Moonwell Loses $1M in Flash Loan Exploit Due to Chainlink Oracle Flaw – WELL Token Crashes 15%
- How Did the Moonwell Exploit Unfold?
- Moonwell's Troubled Security History
- The Aftermath: WELL Token Crash and Bank Run
- FAQ: Your Moonwell Hack Questions Answered
DeFi lending protocol Moonwell suffered a $1 million exploit on November 4, 2025, after attackers manipulated flawed price data from chainlink oracles. The hack, which involved borrowing undervalued wrapped ETH (wrstETH), marks Moonwell's fourth major security incident in three years. The WELL token plunged 15% post-exploit, while users rushed to withdraw funds from Moonwell's vaults - mirroring similar bank runs seen after recent hacks like Balancer's. Here's our deep dive into what went wrong and why oracle reliability remains DeFi's Achilles' heel.
How Did the Moonwell Exploit Unfold?
BlockSec Phantom first detected suspicious outflows from Moonwell's Base and Optimism deployments around 20:00 UTC on November 4. Their analysis revealed the attacker exploited a pricing discrepancy in rsETH/ETH feeds from an off-chain oracle - likely using MEV bots to maximize gains. "The hacker borrowed 20 wstETH against just 0.00002 wrstETH collateral," explained a BTCC market analyst. "That's like getting a million-dollar loan by putting up a candy bar as collateral."
The root cause? Chainlink's oracle temporarily reported wrstETH's price at a ridiculous $5.8 million per token instead of its actual ~$1,800 value. This allowed the attacker to execute flash loans repeatedly within a single block, ultimately pocketing 295 ETH ($1M at current prices). Ironically, this happened just 24 hours after Balancer's $2 million hack - making November 2025 one of DeFi's worst 48 hours since the 2022 bridge attack season.
Moonwell's Troubled Security History
Moonwell isn't new to exploits. The Compound V2 fork has now suffered four major incidents:
| Date | Incident | Loss |
|---|---|---|
| Oct 10, 2025 | Bad debt accumulation | $1.7M |
| Dec 2024 | Flash loan attack | $320K |
| 2022 | Cross-chain bridge exploit | Undisclosed |
| Nov 4, 2025 | Oracle manipulation | $1M |
"Each exploit follows a pattern - Moonwell inherits Compound's vulnerabilities but lacks its security budget," noted DeFi researcher Maya B. The protocol's TVL has dropped from $213M to $186M (per CoinMarketCap) since October as users lose confidence.

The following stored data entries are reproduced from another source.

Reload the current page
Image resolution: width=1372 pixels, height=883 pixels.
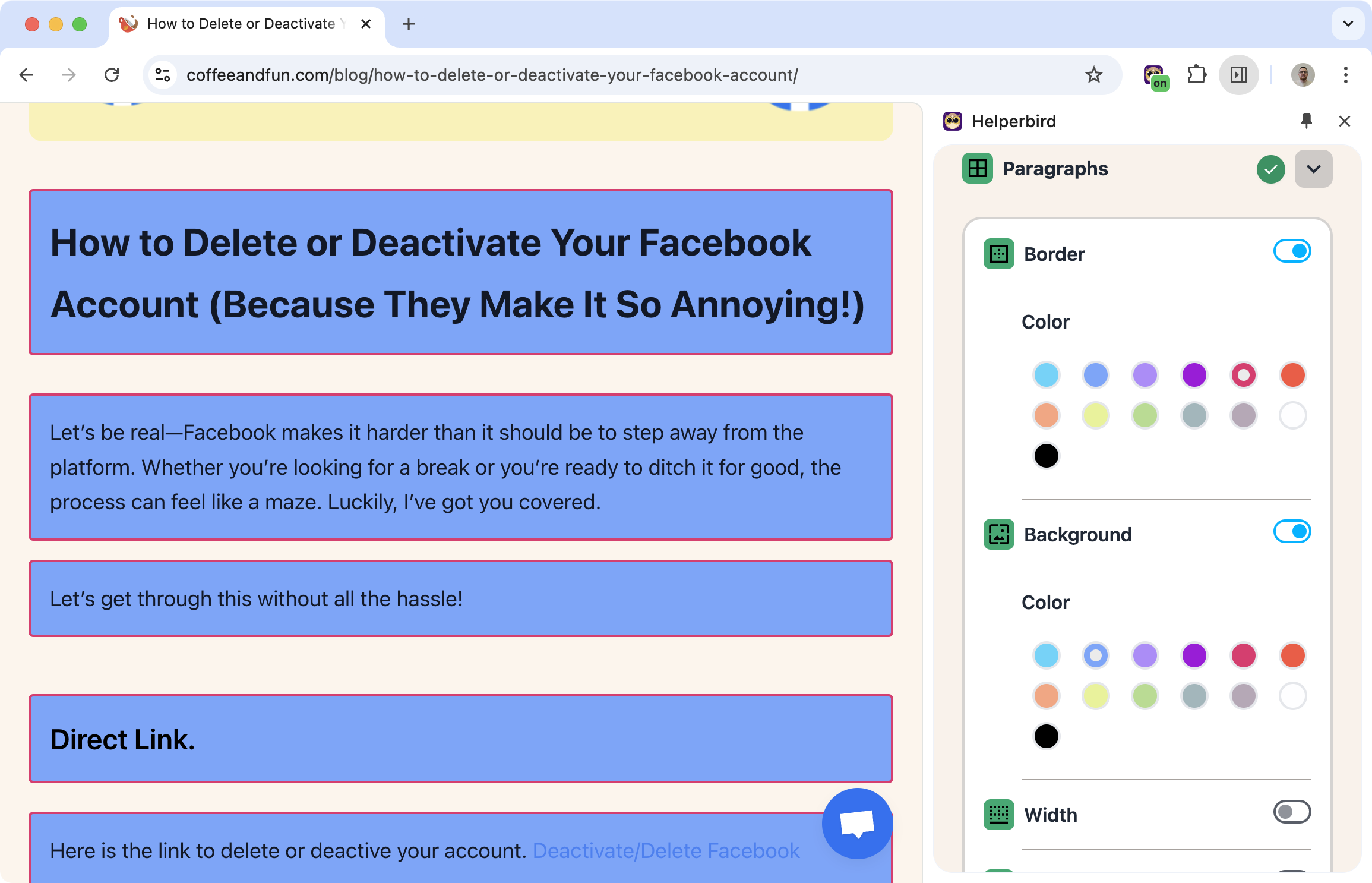tap(112, 75)
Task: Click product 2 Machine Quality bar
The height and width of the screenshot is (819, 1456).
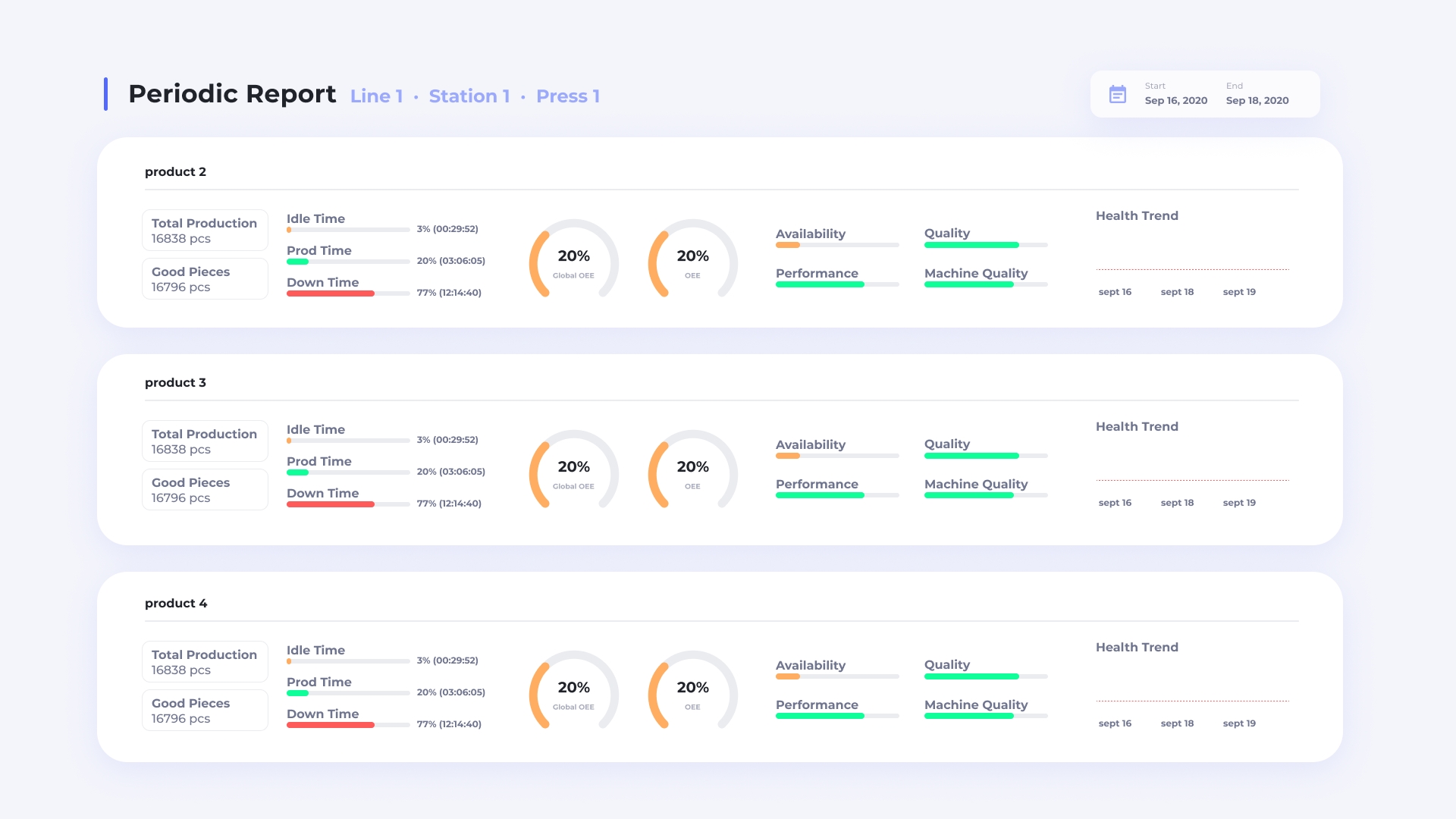Action: [985, 284]
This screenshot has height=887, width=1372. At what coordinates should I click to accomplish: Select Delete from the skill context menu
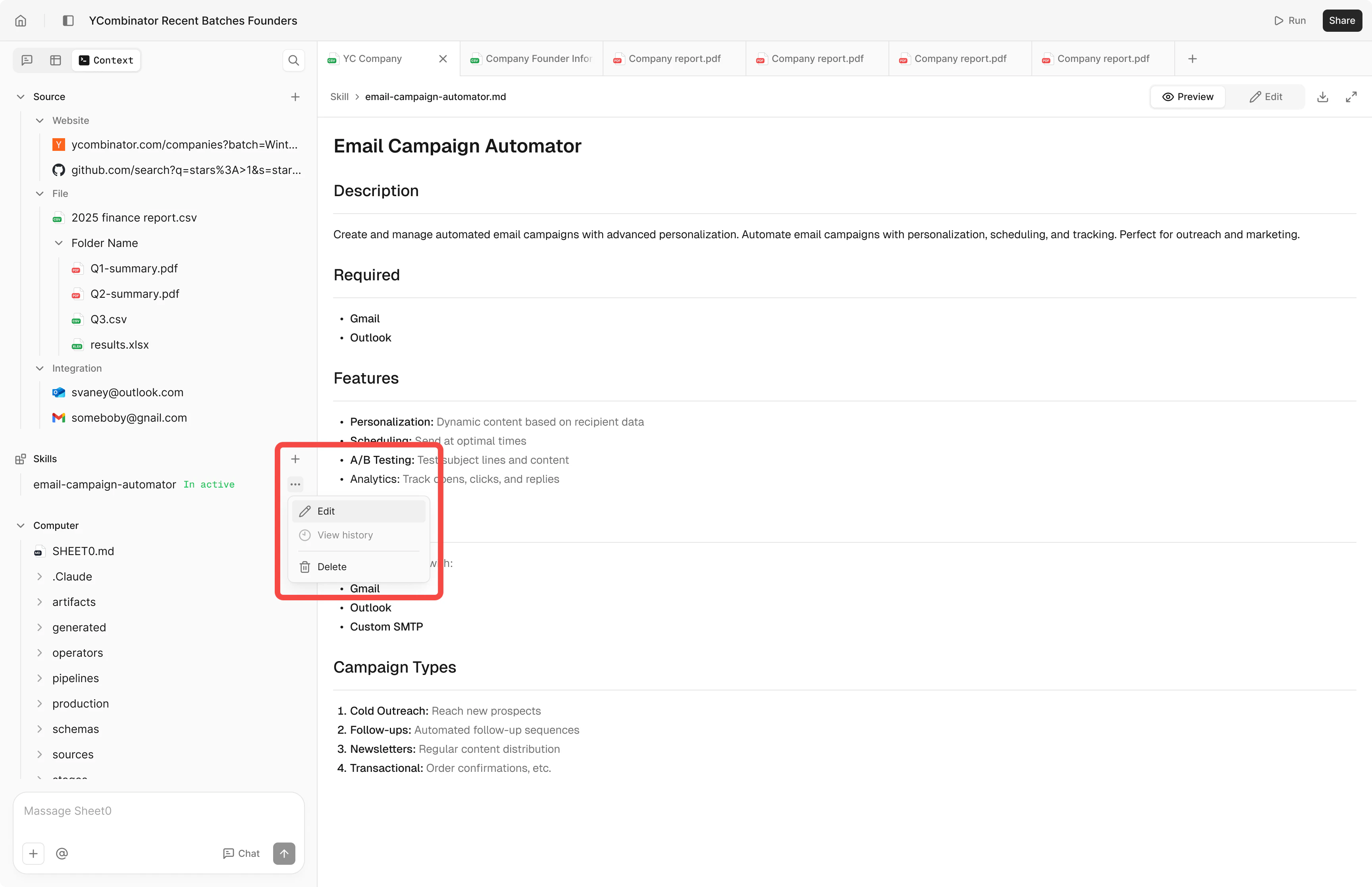click(x=331, y=567)

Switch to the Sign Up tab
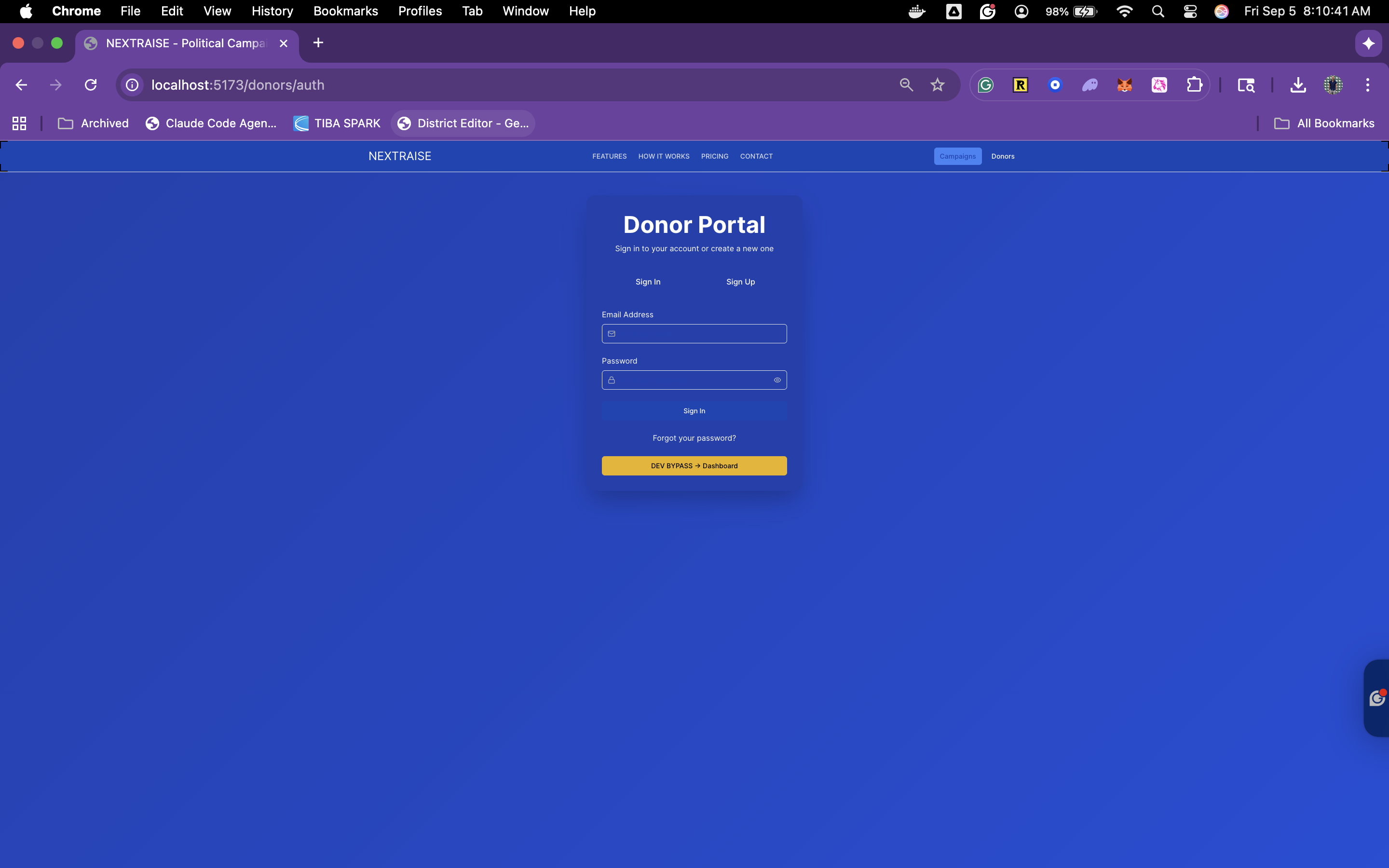pos(740,282)
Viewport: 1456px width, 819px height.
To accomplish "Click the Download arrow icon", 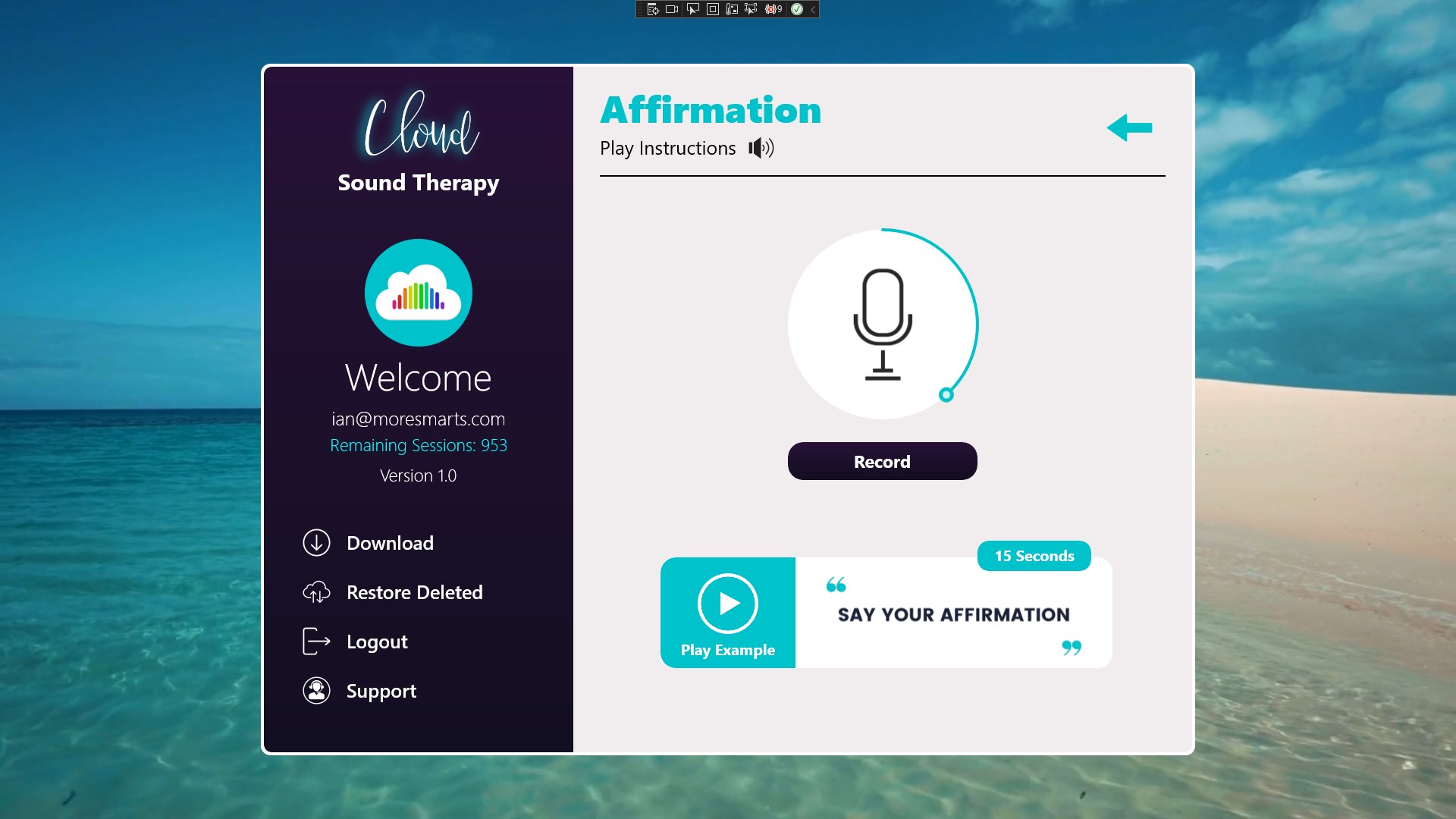I will (x=316, y=543).
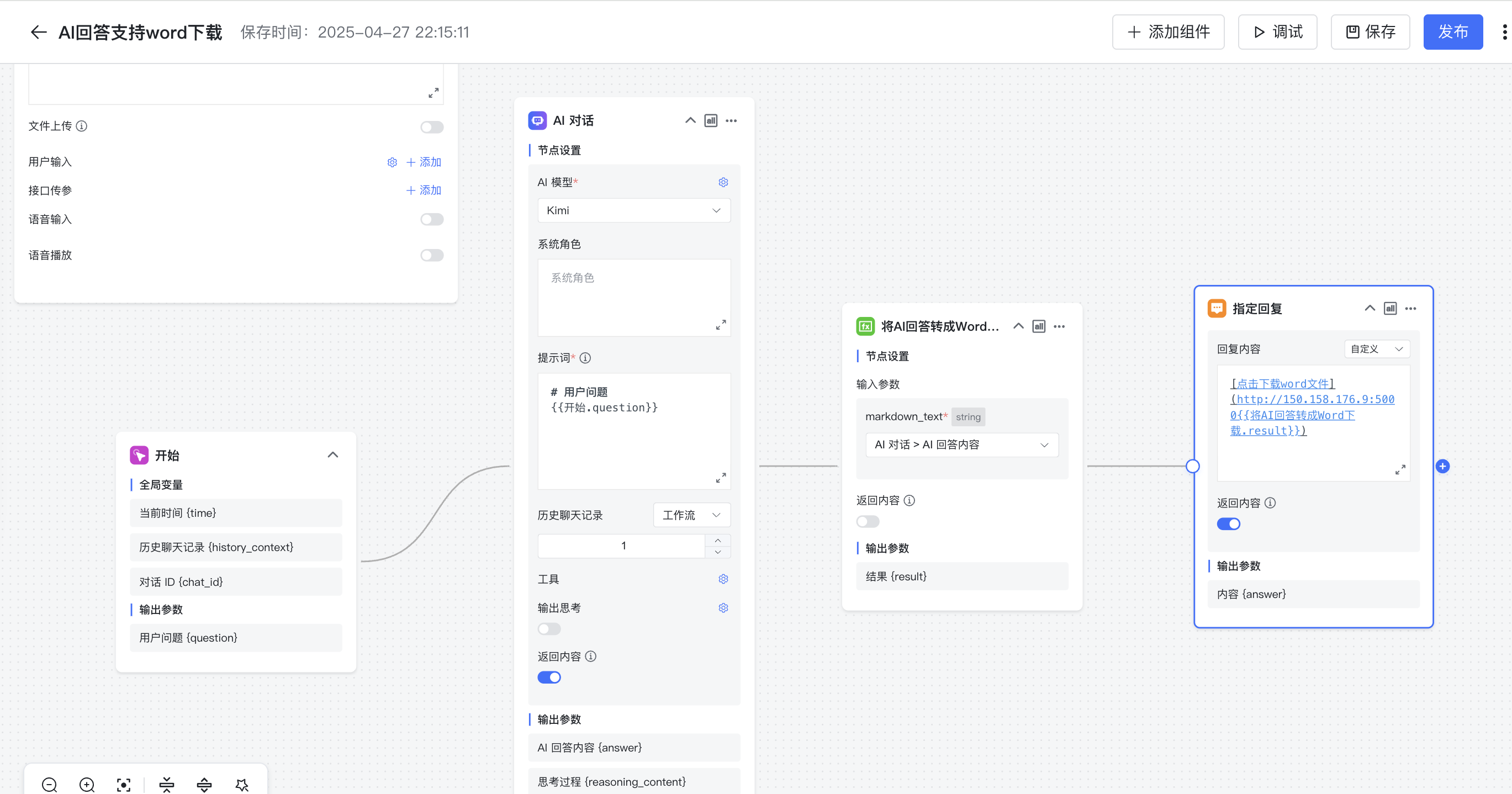Click the blue 发布 button
1512x794 pixels.
click(x=1452, y=32)
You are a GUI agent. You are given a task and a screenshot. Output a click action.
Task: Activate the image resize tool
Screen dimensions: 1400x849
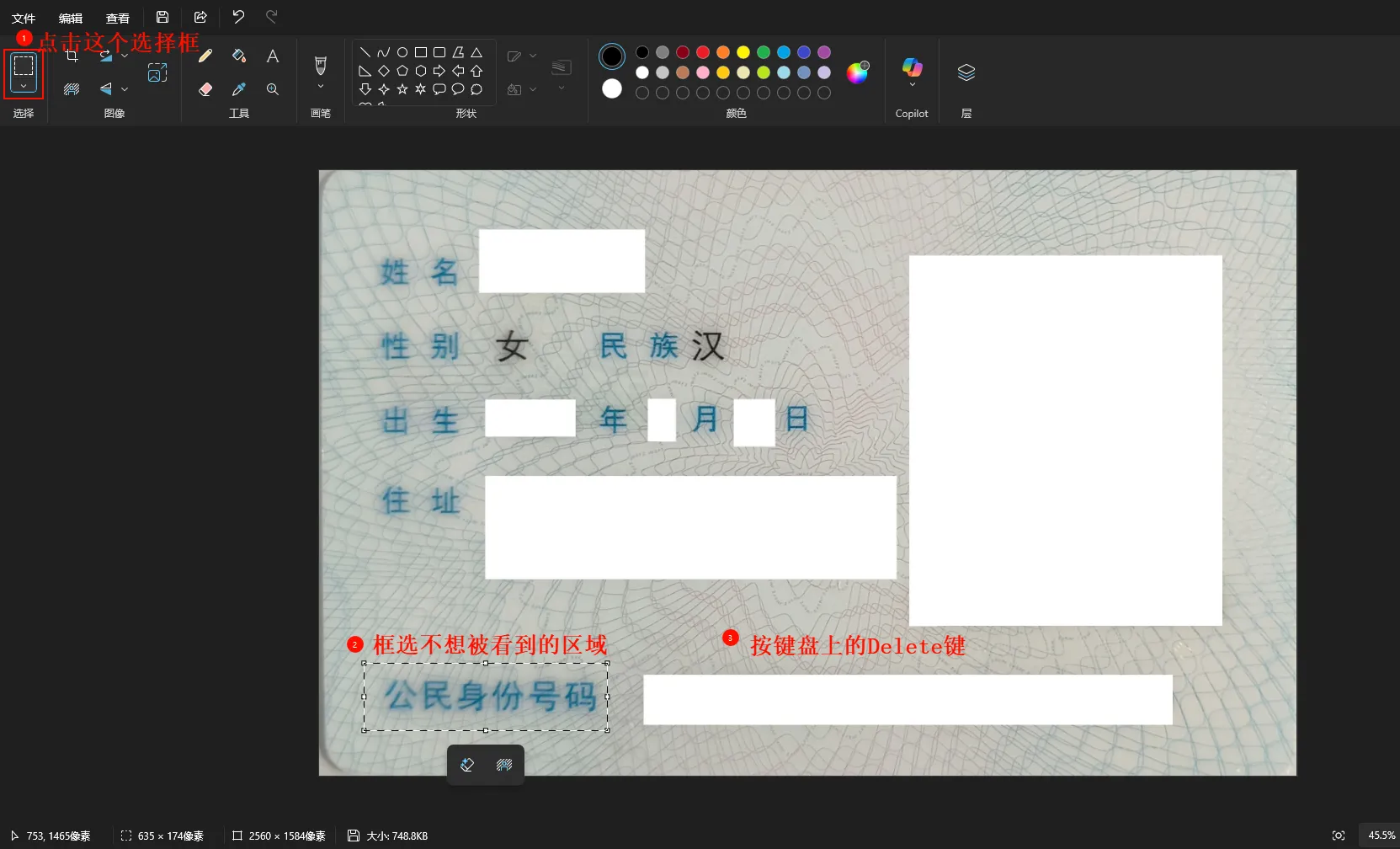[x=157, y=72]
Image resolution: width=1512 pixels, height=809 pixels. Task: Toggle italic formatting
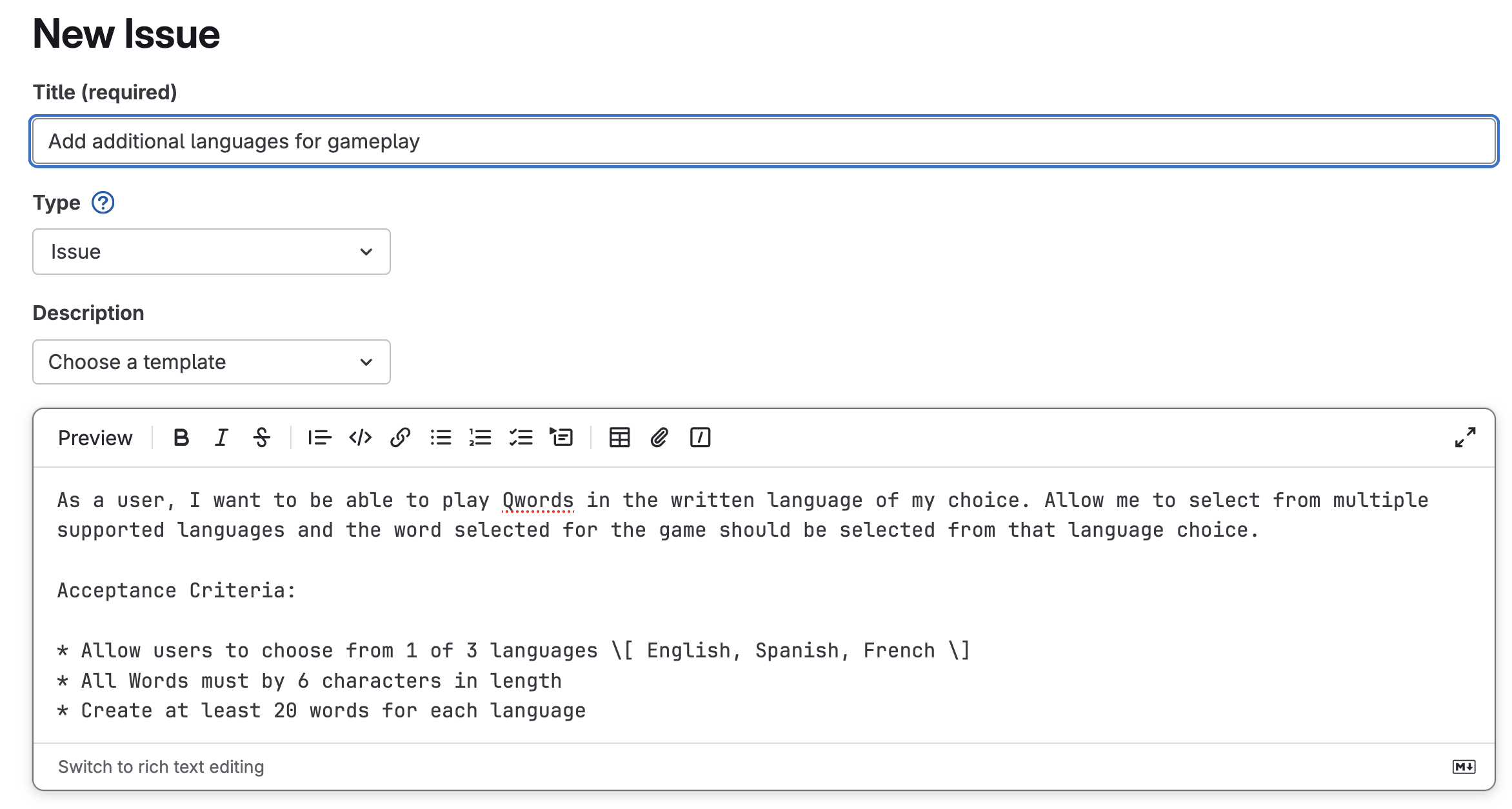221,437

The Aftermath: WELL Token Crash and Bank Run
Within hours of the exploit, WELL token prices nosedived 15% to $0.011. But the real damage was in Moonwell's stablecoin vaults, where APYs spiked to 168% as panicked users yanked out USDC. "It's textbook DeFi contagion," said our BTCC analyst. "One protocol bleeds, and suddenly everyone remembers their funds aren't FDIC-insured."
What's particularly embarrassing? On-chain data suggests a nearly identical attack may have occurred on October 10 but went unnoticed. The protocol's delayed response (they stayed silent for 8+ hours) hasn't helped restore trust either.
FAQ: Your Moonwell Hack Questions Answered
How did Chainlink's oracle get the price so wrong?
The exact technical failure remains unclear, but Chainlink's wrstETH feed apparently returned a price 3,000x higher than actual market rates on CoinGecko. This isn't Chainlink's first oracle mishap - remember the 2023 Mango Markets exploit?
Could this have been prevented?
Absolutely. Using multiple oracle providers (like Pyth or Uniswap V3 TWAPs) as backup could've flagged the anomaly. Moonwell's October audit somehow missed this single-point-of-failure risk.
Is my money safe on Moonwell now?
This article does not constitute investment advice. That said, the protocol's track record suggests caution. Their TVL keeps dropping while competitors like Aave V3 have zero oracle-related hacks.